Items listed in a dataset
-- Opening Marker --
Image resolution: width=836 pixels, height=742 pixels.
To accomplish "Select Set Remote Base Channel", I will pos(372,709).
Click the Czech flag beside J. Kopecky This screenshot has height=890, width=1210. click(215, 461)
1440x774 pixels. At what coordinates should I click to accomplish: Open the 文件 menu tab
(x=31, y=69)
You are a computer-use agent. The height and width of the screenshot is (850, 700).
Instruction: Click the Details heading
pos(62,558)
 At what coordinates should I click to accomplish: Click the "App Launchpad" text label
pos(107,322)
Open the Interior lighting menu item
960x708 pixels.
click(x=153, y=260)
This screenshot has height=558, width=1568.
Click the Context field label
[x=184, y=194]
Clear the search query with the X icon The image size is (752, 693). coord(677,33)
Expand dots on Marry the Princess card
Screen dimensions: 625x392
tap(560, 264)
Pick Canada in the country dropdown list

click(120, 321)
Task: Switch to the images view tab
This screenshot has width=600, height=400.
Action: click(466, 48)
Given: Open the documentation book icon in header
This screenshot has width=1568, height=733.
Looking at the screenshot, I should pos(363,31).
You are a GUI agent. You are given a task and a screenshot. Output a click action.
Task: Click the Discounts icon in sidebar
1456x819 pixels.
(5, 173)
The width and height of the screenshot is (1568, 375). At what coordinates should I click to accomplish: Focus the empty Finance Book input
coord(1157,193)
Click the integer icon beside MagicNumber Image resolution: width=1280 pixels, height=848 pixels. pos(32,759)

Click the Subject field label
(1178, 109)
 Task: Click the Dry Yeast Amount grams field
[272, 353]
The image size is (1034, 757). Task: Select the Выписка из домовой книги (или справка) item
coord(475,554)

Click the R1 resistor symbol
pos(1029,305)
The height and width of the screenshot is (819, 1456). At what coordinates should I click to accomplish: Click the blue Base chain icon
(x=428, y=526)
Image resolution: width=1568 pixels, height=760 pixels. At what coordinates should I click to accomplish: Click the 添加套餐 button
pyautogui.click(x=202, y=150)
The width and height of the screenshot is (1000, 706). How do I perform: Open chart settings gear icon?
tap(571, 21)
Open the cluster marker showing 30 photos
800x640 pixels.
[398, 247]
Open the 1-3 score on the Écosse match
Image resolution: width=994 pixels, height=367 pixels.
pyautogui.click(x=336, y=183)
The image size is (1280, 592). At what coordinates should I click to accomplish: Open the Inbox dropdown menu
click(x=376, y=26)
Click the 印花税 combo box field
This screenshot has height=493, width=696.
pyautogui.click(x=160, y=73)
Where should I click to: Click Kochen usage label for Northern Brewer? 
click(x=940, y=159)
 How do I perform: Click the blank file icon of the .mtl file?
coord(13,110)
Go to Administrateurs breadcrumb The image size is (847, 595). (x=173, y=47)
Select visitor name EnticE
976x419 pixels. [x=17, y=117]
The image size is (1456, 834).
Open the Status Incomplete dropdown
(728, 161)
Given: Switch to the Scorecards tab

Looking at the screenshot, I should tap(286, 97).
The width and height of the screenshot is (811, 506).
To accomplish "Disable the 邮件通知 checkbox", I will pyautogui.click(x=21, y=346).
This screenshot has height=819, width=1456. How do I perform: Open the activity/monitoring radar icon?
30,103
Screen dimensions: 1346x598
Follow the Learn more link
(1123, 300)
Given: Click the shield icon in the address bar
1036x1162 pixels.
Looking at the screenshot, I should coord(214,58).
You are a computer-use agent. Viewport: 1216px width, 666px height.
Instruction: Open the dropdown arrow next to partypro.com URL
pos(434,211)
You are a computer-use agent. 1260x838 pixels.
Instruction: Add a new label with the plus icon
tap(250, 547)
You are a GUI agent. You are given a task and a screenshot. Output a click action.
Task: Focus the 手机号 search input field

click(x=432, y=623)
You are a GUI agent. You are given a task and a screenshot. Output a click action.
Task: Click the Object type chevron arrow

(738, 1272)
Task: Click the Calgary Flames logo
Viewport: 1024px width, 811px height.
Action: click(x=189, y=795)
-- Closing Marker --
## WHAT THE TASK ASKS
Check each line of the entries above for the string "beside", and return those that contain it.

## SOLUTION TO THE EXERCISE
Click the Czech flag beside J. Kopecky This screenshot has height=890, width=1210. click(215, 461)
Click the integer icon beside MagicNumber Image resolution: width=1280 pixels, height=848 pixels. pos(32,759)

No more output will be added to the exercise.